> [Try it]: Search the entries for the word "migréně" and pull out each line that has it.

===

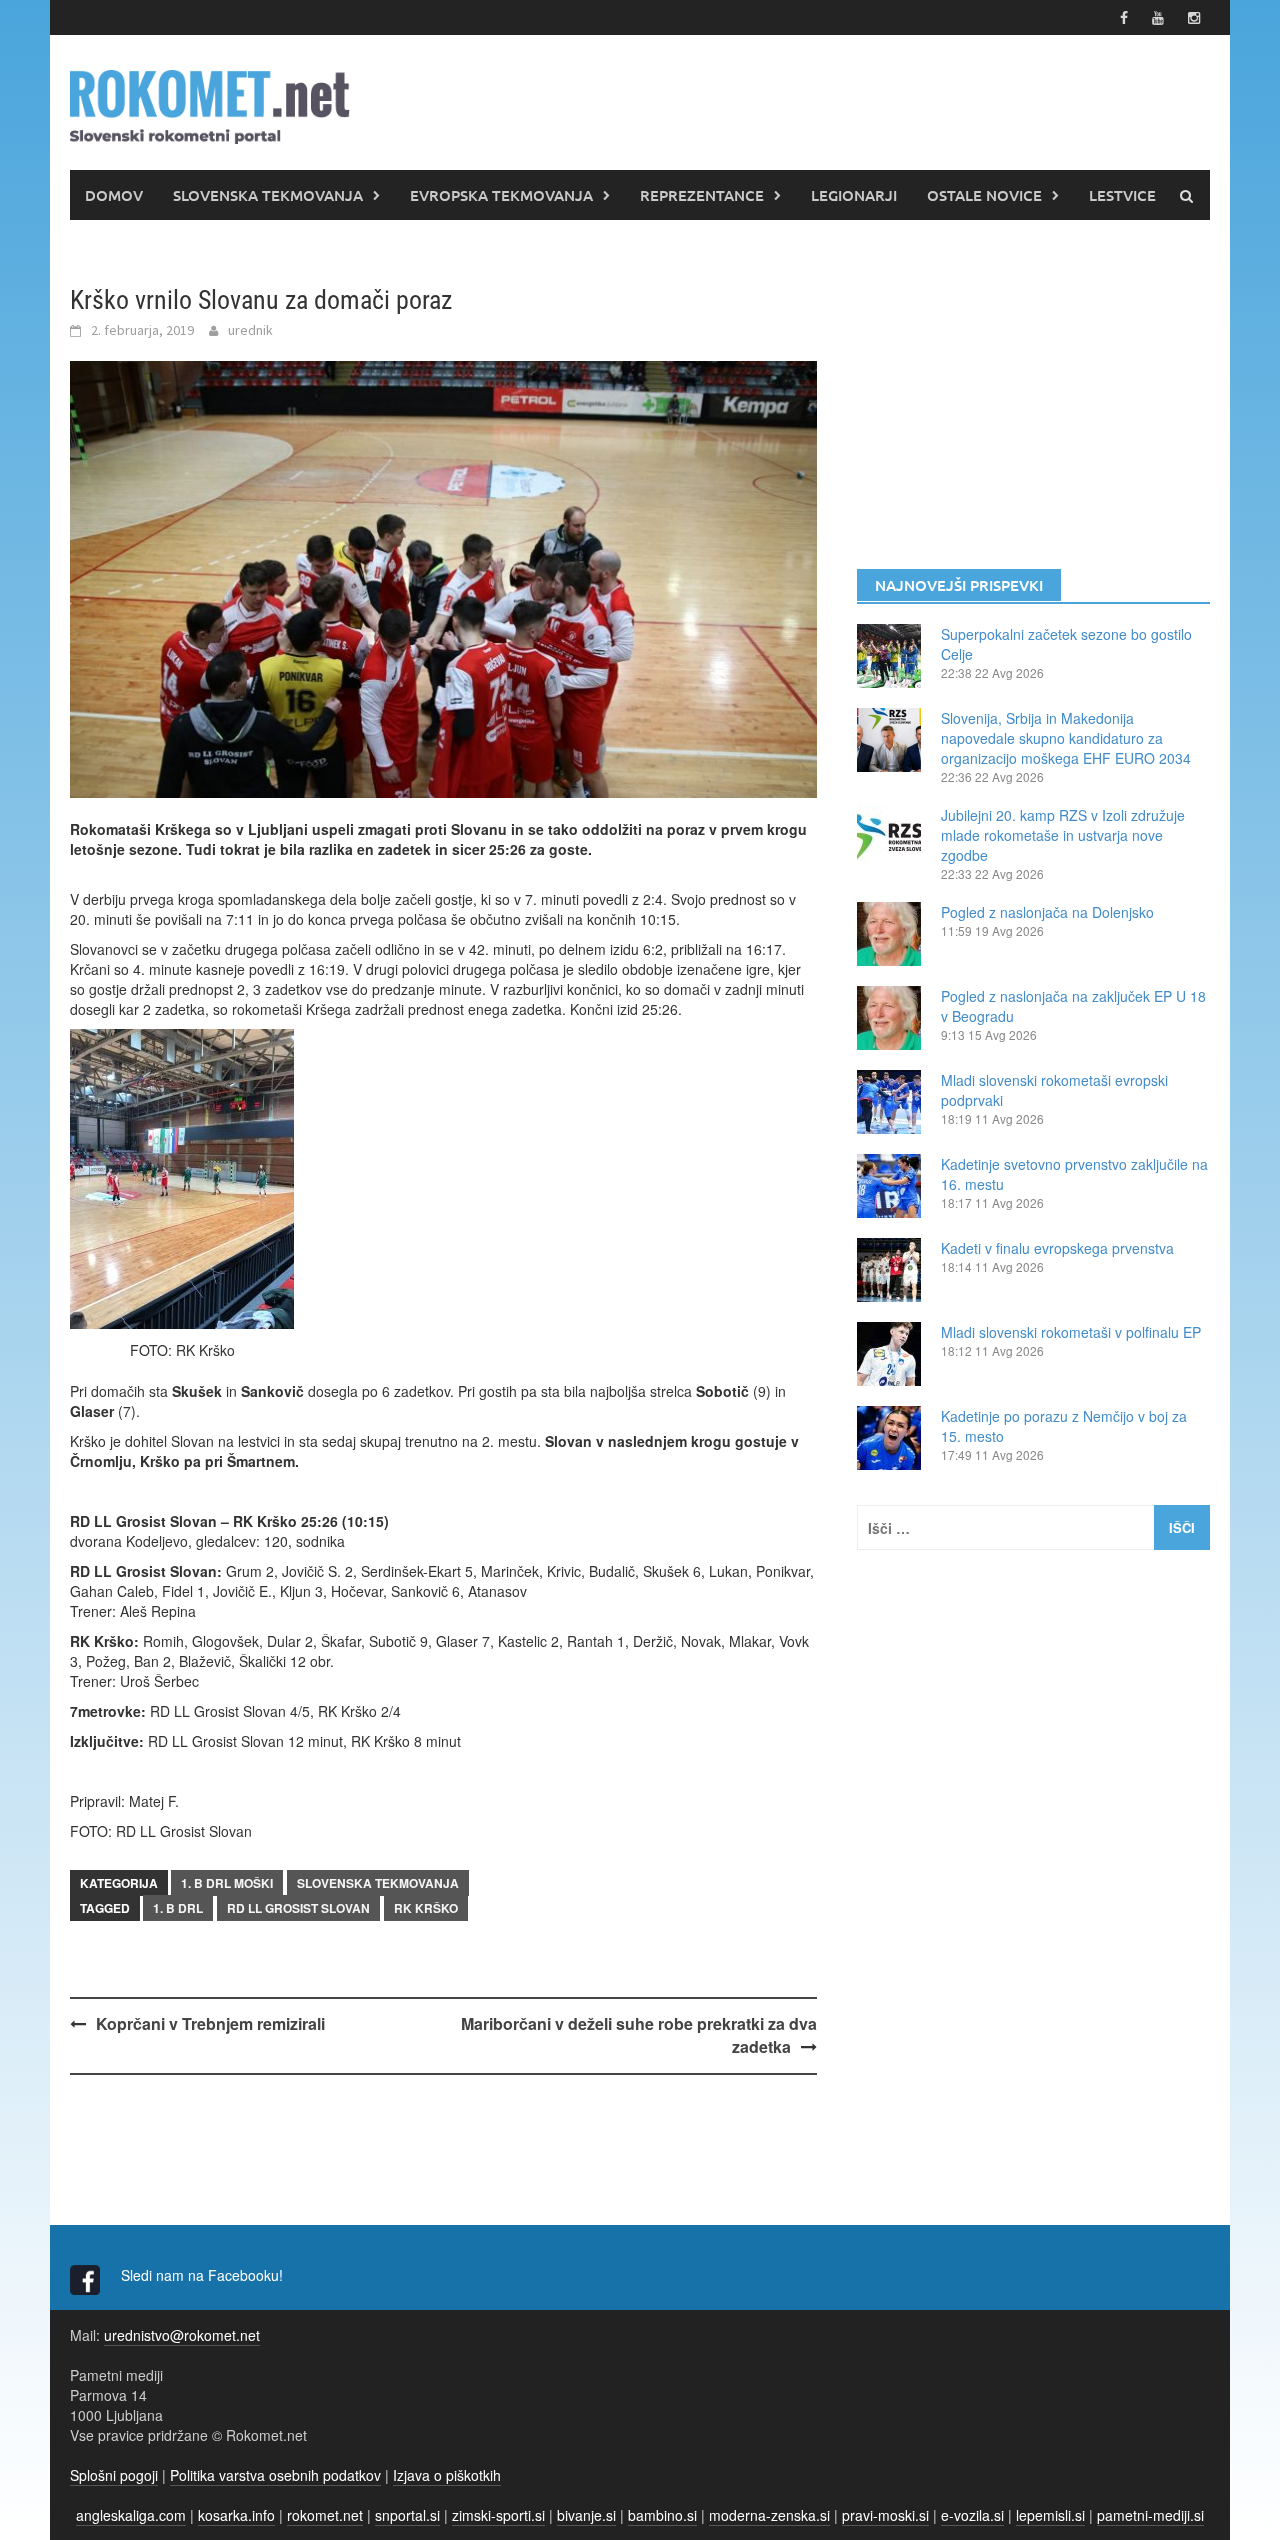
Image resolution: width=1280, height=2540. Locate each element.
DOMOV (114, 195)
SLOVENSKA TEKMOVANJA (268, 195)
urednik (250, 330)
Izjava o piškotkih (447, 2475)
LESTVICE (1122, 195)
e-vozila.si (972, 2515)
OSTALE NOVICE (984, 195)
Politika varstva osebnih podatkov (275, 2475)
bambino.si (662, 2515)
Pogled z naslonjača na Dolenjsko (1047, 912)
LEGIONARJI (854, 195)
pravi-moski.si (885, 2515)
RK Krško (426, 1908)
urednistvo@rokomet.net (182, 2335)
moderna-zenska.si (769, 2515)
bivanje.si (586, 2515)
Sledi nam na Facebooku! (204, 2275)
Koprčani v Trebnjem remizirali (210, 2023)
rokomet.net (325, 2515)
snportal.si (407, 2515)
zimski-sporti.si (498, 2515)
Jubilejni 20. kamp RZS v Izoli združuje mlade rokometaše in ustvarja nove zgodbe (1063, 835)
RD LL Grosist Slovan (298, 1908)
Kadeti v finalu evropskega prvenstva (1057, 1248)
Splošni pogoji (114, 2475)
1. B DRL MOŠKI (227, 1883)
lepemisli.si (1050, 2515)
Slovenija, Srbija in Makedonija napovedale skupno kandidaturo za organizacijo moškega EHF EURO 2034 (1066, 738)
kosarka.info (236, 2515)
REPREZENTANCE (702, 195)
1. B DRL (178, 1908)
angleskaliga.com (131, 2515)
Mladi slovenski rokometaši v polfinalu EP (1071, 1332)
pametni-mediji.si (1150, 2515)
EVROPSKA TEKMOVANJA (501, 195)
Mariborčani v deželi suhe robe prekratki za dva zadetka (639, 2035)
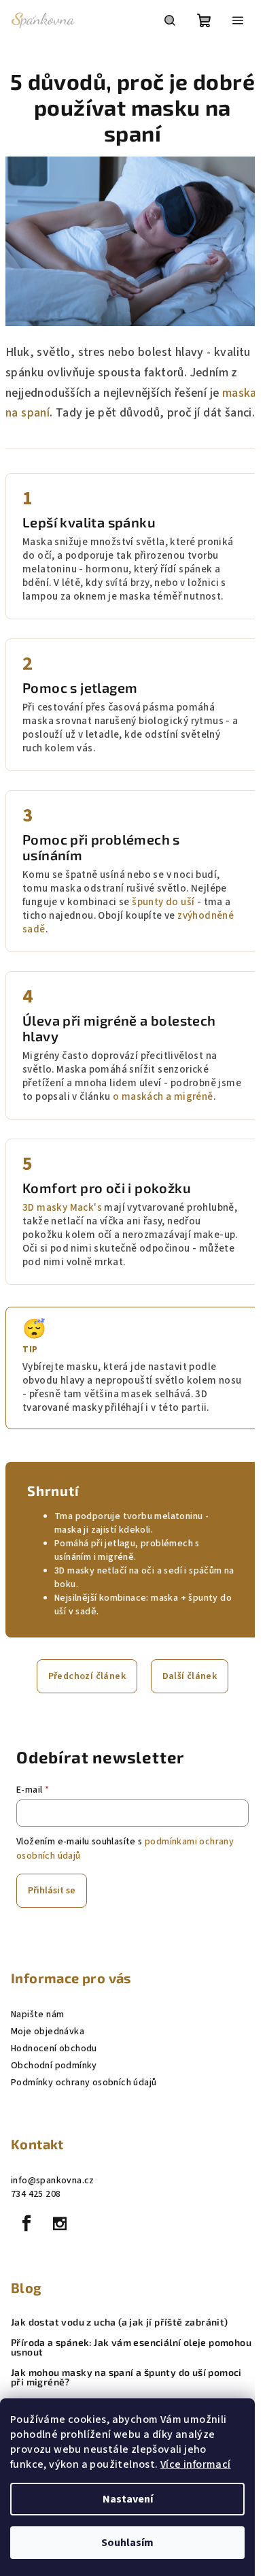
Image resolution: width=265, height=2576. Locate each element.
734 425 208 (35, 2194)
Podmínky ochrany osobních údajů (83, 2082)
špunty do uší (163, 902)
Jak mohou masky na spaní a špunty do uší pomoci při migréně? (126, 2377)
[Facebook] (26, 2223)
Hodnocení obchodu (54, 2048)
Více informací (195, 2464)
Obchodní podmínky (54, 2065)
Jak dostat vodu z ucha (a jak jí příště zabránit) (119, 2322)
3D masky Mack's (62, 1208)
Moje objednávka (47, 2031)
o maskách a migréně (163, 1097)
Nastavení (128, 2499)
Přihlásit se (51, 1890)
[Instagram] (59, 2223)
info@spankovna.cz (52, 2180)
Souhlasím (127, 2542)
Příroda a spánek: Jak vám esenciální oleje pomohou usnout (131, 2347)
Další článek (189, 1676)
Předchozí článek (87, 1676)
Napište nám (37, 2014)
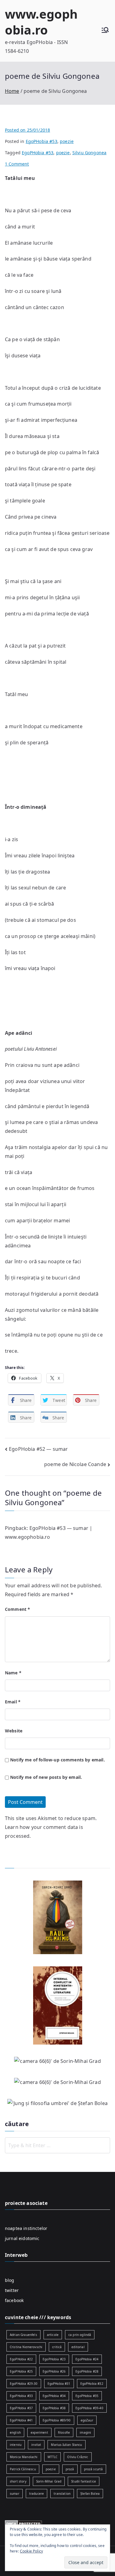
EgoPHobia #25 (21, 2371)
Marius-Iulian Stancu (66, 2445)
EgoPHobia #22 (21, 2359)
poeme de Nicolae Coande (75, 1464)
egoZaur (87, 2420)
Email (13, 1702)
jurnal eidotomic (22, 2238)
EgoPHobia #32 (91, 2383)
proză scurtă (93, 2469)
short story (18, 2481)
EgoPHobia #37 (21, 2408)
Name (13, 1673)
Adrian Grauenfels (23, 2335)
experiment (39, 2432)
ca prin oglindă (79, 2335)
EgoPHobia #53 (41, 141)
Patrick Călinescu (23, 2469)
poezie (67, 141)
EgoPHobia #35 (86, 2396)
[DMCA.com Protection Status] (23, 2523)
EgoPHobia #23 (54, 2359)
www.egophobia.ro (41, 21)
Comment (17, 1609)
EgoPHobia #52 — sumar (38, 1449)
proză (70, 2469)
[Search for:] (57, 2145)
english (15, 2432)
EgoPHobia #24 (86, 2359)
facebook (14, 2300)
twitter (12, 2290)
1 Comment (17, 164)
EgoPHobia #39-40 (89, 2408)
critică (57, 2347)
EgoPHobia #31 (59, 2383)
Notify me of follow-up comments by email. (57, 1760)
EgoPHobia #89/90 (57, 2420)
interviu (15, 2445)
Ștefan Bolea (90, 2493)
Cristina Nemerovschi (26, 2347)
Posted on (27, 130)
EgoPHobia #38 (54, 2408)
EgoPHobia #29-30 (24, 2383)
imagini (85, 2432)
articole (53, 2335)
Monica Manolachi (24, 2457)
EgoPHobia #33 (21, 2396)
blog (9, 2280)
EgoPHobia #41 (21, 2420)
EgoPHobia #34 (54, 2396)
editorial (77, 2347)
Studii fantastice (83, 2481)
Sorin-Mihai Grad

===

> [Written response]:
Jak mohou masky na spaní a špunty do uší pomoci při migréně? (126, 2377)
o maskách a migréně (163, 1097)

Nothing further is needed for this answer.